Nigeria, 59 Others Seek New WTO Rules on Food Subsidy to Battle Inflation
Ndubuisi Francis in Abuja with agency reports
No fewer than 60 countries, including Nigeria are demanding new World Trade Organisation (WTO) rules on food subsidy to battle inflation.
Known as the G33 nations, they are pushing for changes to the WTO’s public stockholding rules to account for inflation and protect food security at a time of uncertainty due to the COVID-19 pandemic and the Ukraine-Russia war.
India, which runs the world’s largest universal distribution system for subsidised food grains has been pursuing the matter with the WTO and now with the backing of 59 other developing nations, the issue has gained greater political weight.
The G33 which includes India, China, Pakistan, Egypt, Indonesia among others, the African group and the African Caribbean and Pacific (ACP) group, has thrown its weight behind the proposal to WTO which says that a permanent solution for public stockholding should account for inflation and also be based on a recent reference price instead of an old one based on 1986-88 prices.
The Covid-19 pandemic created an opportunity for countries with similar economic challenges as India to come together and press for reforms in the WTO methodology of calculating the food subsidy cap. Besides the pandemic, the war in Ukraine has caused supply bottlenecks, holding up exports, creating shortages and driving up prices, fanning fears over food security.

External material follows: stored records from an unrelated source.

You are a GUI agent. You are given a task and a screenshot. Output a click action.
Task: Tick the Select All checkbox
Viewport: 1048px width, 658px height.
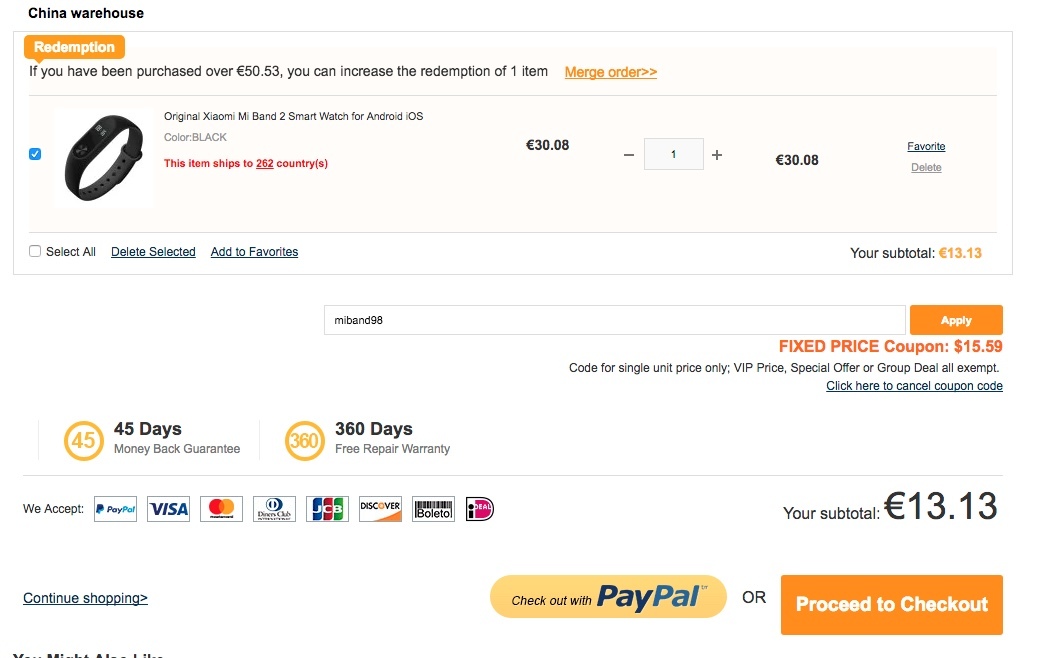tap(35, 251)
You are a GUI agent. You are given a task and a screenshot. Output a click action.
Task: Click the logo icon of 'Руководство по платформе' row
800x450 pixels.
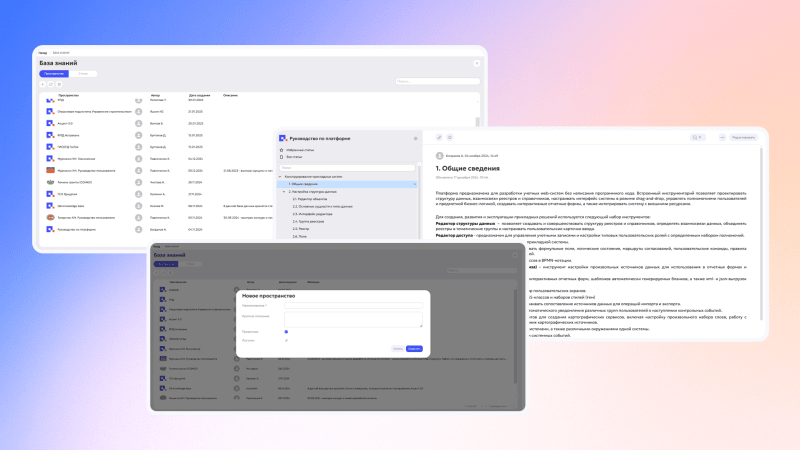(x=49, y=230)

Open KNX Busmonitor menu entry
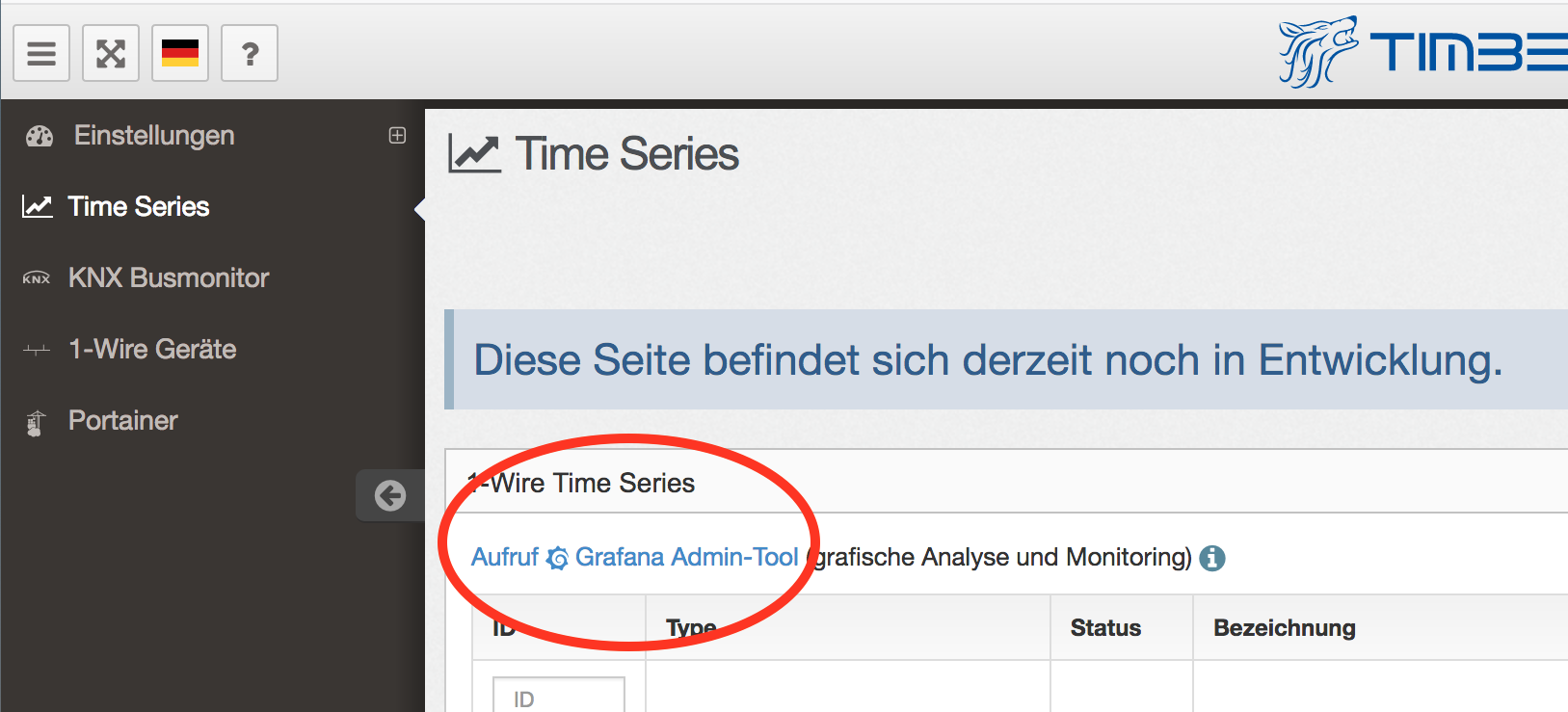(x=169, y=277)
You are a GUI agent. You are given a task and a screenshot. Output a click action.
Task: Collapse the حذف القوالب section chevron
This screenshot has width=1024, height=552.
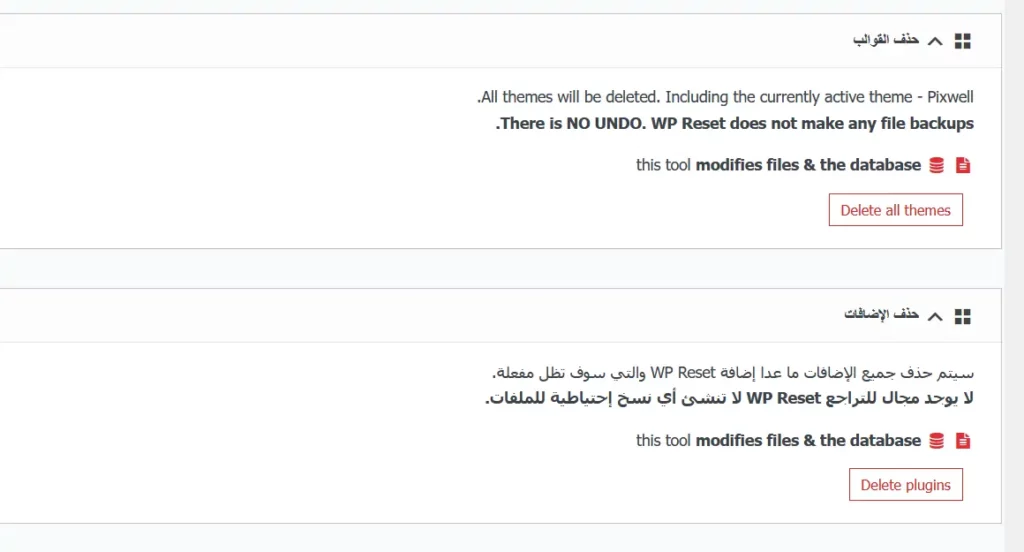(935, 41)
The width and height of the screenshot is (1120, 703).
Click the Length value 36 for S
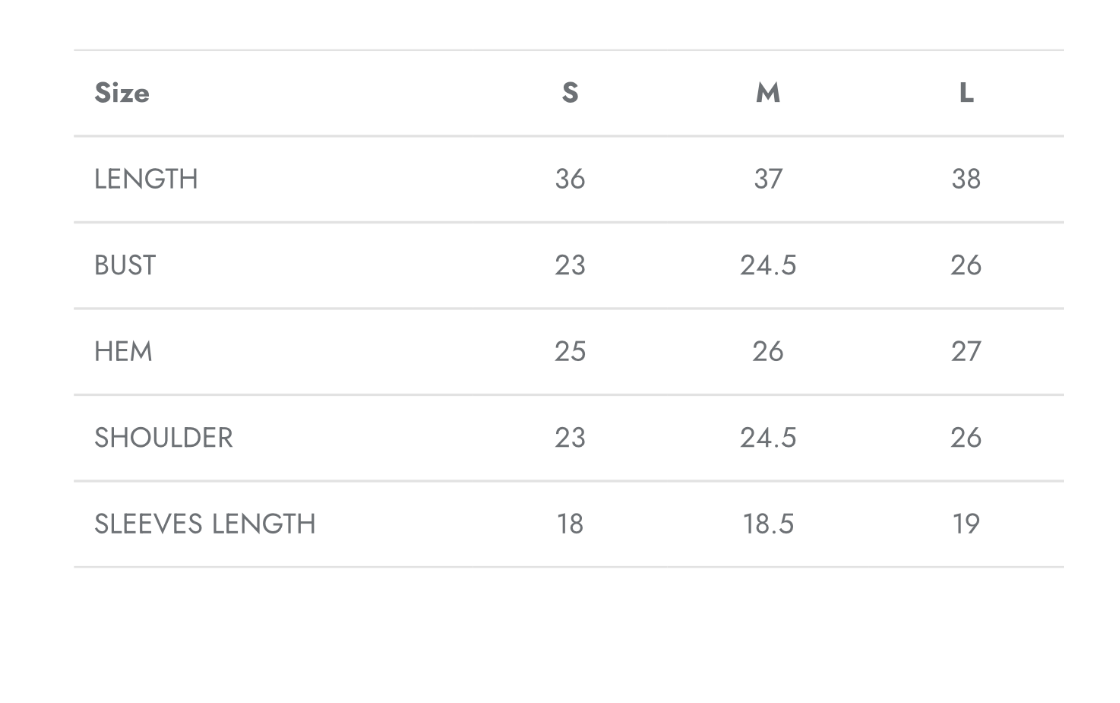pyautogui.click(x=570, y=180)
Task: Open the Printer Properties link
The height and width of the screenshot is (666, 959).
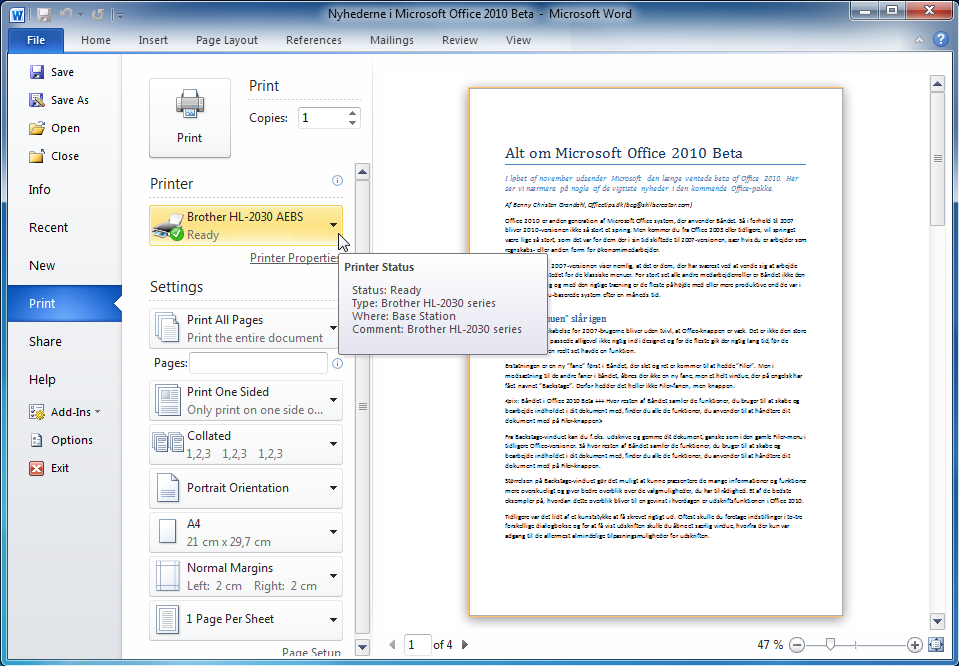Action: 295,258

Currently, the WTO mandates that, “a member country’s food subsidy bill should not breach 10 per cent of the value of production based on the base price of 1986-88.”
The G33 countries also proposed that export of food grain from public stocks be allowed for international food aid to vulnerable countries. The WTO so far does not allow export of commodities from public stocks as it distorts prices and affects other countries.
Last year, at an informal meeting of the G33, India’s Commerce and Industry Minister, Piyush Goyal, had said WTO rules in agriculture tilted in favour of developed countries.
Meanwhile, the Basel Committee on Banking Supervision (BCBS) has promised complete work on how much capital banks should hold in their books to cover crypto assets.
The BCBS is the primary global standard-setter for the prudential regulation of banks and provides a forum for regular cooperation on banking supervisory matters.
Its 45 members comprise central banks and bank supervisors from 28 jurisdictions.
The committee said the norms governing banks’ exposure to crypto assets would be completed this year, taking notice of recent market struggles as a reason to push ahead with the plan.
The global banking standard-setter had last year proposed rules requiring lenders to hold $1 in capital for each $1 of crypto held, triggering significant opposition from the likes of JPMorgan Chase (JPM) and Deutsche Bank (DB), two banks that viewed that as an overly arduous standard.
However, in a statement yesterday, the BCBS said: “The committee plans to publish another consultation paper over the coming month, with a view to finalising the prudential treatment around the end of this year.”
Since 2008, the Switzerland-based Basel Committee has steadily toughened banks’ capital requirements to avoid a repeat of the financial crisis.
Last June, the committee proposed that banks set aside enough capital to cover losses on any bitcoin holdings in full. Certain tokenised traditional assets and stablecoins could, however, come under existing capital rules and be treated like bonds, loans, deposits or commodities.
Earlier this month TerraUSD, a stablecoin tied to the US dollar, collapsed.
“Recent developments have further highlighted the importance of having a global minimum prudential framework to mitigate risks from cryptoassets.
“Building on the feedback received by external stakeholders, the Committee plans to publish another consultation paper over the coming month, with a view to finalising the prudential treatment around the end of this year,” BCBS said.
Countries which are members of Basel are committed to applying its agreed principles in their own national rules.
The committee also said it had agreed to a finalised set of principles for supervising climate-related financial risks at banks.